Randall Jarrell is an American poet, who was noted for his acerbic, witty, and erudite criticism. But though he was best known as a literary critic, he was also respected as a poet. Born in Nashville, Tennessee, he earned bachelors and master’s degree from Vanderbilt University. From 1937 to 1939 he taught at Kenyon College, where he met the critic John Crowe Ransom and poet Robert Lowell, and then at the University of Texas.


Randall Jarrell (1914-1965)

His first book of poems, Blood for a Stranger, was published in 1942, and the same year he enlisted in the Army Air Corps. He soon left the Air Corps for the army and worked as a control tower operator, an experience which provided much material for his poetry. Jarrell’s reputation as a poet was established in 1945, while he was still serving in the army, with the publication of his second book, Little Friend, Little Friend, which bitterly and dramatically documents the intense fear and moral struggles of young soldiers. Other volumes followed, all characterized by great technical skill, empathy with the lives of others, and an almost painful sensitivity.
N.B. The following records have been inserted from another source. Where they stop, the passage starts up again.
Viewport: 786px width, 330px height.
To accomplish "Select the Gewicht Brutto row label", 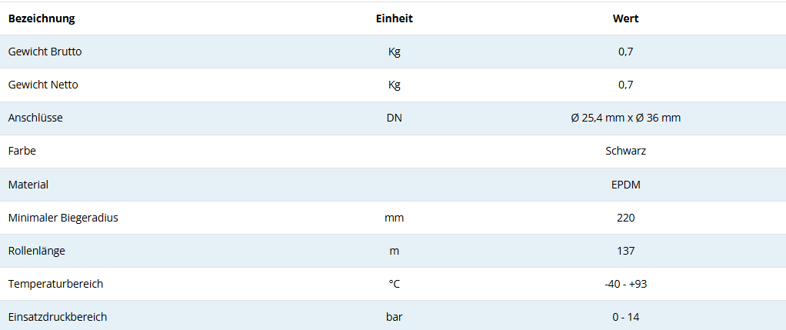I will click(45, 52).
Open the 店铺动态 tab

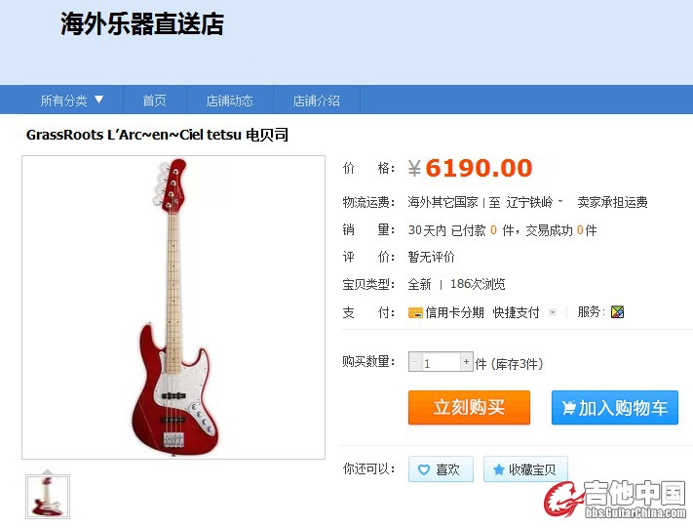pyautogui.click(x=229, y=101)
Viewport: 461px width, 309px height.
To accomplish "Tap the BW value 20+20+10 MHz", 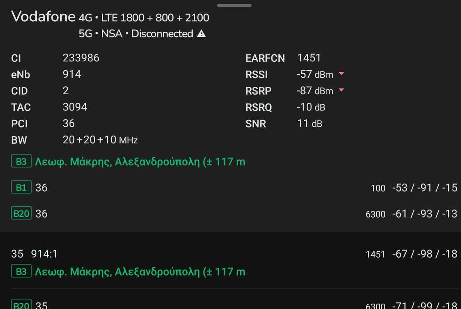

Following the war, Jarrell accepted a teaching position at the Woman’s College of the University of North Carolina, Greensboro, and remained there, except for occasional absence to teach elsewhere, until his death.

Even more than for his poems, Jarrell is highly regarded as a peerless literary essayist, and was considered the most astute and most feared poetry critic of his generation. Jarrell is also noted for his several children’s books. Jarrell’s sensitive, often tragic verse is collected in Blood for a Stranger (1942), Little Friend, Little Friend (1945), and Losses (1948), all of which deal with subjects related to war and human suffering. In fact, the latter two volumes deal with his own experience of World War II. Jarrell’s poetry also often deals with loneliness and the everyday struggle of people in an indifferent universe. His criticism is best known for its appreciation and defense of American poets Walt Whitman, Robert Frost, Wallace Stevens, and William Carlos Williams, who he thought were being, ignored by critics of his time. His most famous collection of critical essays is Poetry and the Age that indeed is a picture of the age bespattered with blood and beset with terrible suffering in which he lives. While Jarrell himself never saw combat as a serviceman during World War II those who did have found his war poems to be very true to life. He saw the suffering caused by war, and heard and felt it all. Jarrell’s only novel, Pictures from an Institution (1954), recounts his teaching experience at a progressive women’s college. Randall Jarrell was struck by a car and killed at the age of 50 in 1965, in a death that may or may not have been a suicide.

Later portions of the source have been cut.